During the past ten months I moved up and down my country and spoke to peasants in the countryside, to workers in the cities, to students and professional people. It dawned on me quite clearly that the situation had become explosive. It was not surprising therefore when one morning in October last year we woke up to read press reports of widespread sabotage involving the cutting of telephone wires and the blowing up of power pylons. The government remained unshaken and White South Africa tried to dismiss it as the work of criminals. Then on the night of 16 December last year the whole of South Africa vibrated under the heavy blows of Umkhonto we Sizwe (The Spear of the Nation). Government buildings were blasted with explosives in Johannesburg, the industrial heart of South Africa, in Port Elizabeth, and in Durban. It was now clear that this was a political demonstration of a formidable kind, and the press announced the beginning of planned acts of sabotage in the country. It was still a small beginning because a government as strong and as aggressive as that of South Africa can never be induced to part with political power by bomb explosions in one night and in three cities only. But in a country where freedom fighters frequently pay with their very lives and at a time when the most elaborate military preparations are being made to crush the people's struggles, planned acts of sabotage against government installations introduce a new phase in the political situation and are a demonstration of the people's unshakeable determination to win freedom whatever the cost may be. The government is preparing to strike viciously at political leaders and freedom fighters. But the people will not take these blows sitting down.

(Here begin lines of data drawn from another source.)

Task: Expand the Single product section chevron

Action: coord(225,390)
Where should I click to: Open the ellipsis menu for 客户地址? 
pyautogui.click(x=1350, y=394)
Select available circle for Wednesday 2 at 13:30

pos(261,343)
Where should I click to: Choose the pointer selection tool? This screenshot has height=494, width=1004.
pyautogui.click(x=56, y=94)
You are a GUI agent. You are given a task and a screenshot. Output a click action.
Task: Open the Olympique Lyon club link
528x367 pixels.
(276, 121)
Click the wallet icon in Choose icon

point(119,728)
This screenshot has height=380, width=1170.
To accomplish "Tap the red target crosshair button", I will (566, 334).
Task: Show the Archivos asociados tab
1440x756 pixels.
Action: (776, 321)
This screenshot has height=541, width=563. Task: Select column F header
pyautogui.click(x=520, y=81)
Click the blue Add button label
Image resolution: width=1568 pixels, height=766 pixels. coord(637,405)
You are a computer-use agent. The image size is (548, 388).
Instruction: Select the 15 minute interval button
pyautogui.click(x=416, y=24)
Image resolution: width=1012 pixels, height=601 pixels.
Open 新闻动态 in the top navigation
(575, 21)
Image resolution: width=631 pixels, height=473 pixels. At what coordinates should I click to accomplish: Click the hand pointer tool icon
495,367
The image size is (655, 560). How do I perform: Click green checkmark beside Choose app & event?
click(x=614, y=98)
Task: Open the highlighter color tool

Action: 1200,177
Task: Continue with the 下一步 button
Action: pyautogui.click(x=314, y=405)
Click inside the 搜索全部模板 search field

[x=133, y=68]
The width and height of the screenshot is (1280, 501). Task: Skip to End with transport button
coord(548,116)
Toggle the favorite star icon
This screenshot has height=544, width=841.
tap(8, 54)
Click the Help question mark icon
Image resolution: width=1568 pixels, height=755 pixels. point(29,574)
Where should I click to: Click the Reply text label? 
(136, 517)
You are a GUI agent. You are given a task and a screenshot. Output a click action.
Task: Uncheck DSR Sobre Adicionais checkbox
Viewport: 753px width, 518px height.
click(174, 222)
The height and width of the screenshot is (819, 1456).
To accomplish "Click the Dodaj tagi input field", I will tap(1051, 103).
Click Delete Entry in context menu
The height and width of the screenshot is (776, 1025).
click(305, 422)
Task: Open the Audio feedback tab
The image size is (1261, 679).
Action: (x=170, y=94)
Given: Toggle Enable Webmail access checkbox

In such a grave situation it is fit and proper that this conference of PAFMECA should sound a clarion call to the struggling peoples in South Africa and other dependent areas, to close ranks, to stand firm as a rock and not allow themselves to be divided by petty political rivalries whilst their countries burn. At this critical moment in the history of struggle, unity amongst our people in South Africa and in the other territories has become as vital as the air we breathe and it should be preserved at all costs.

Finally, dear friends, I should assure you that the African people of South Africa, notwithstanding fierce persecution and untold suffering, in their ever increasing courage will not for one single moment be diverted from the historic mission of liberating their country and winning freedom, lasting peace, and happiness.

We are confident that in the decisive struggles ahead, our liberation movement will receive the fullest support of PAFMECA and of all freedom-loving people throughout the world.


From Addis Ababa and a tour of Africa and Britain, Mandela returned to South Africa, to continue working underground. As police failed to capture him, 'he became known as the "Black Pimpernel ", and fact and fantasy were joined in the stories about his daring that circulated in the African townships'. (Nelson Mandela, No Easy Walk to Freedom, introd. Ruth First, Heinemann, London, 1964, p. 125).

On 5 August 1962 he was arrested in Natal, and brought to trial in October.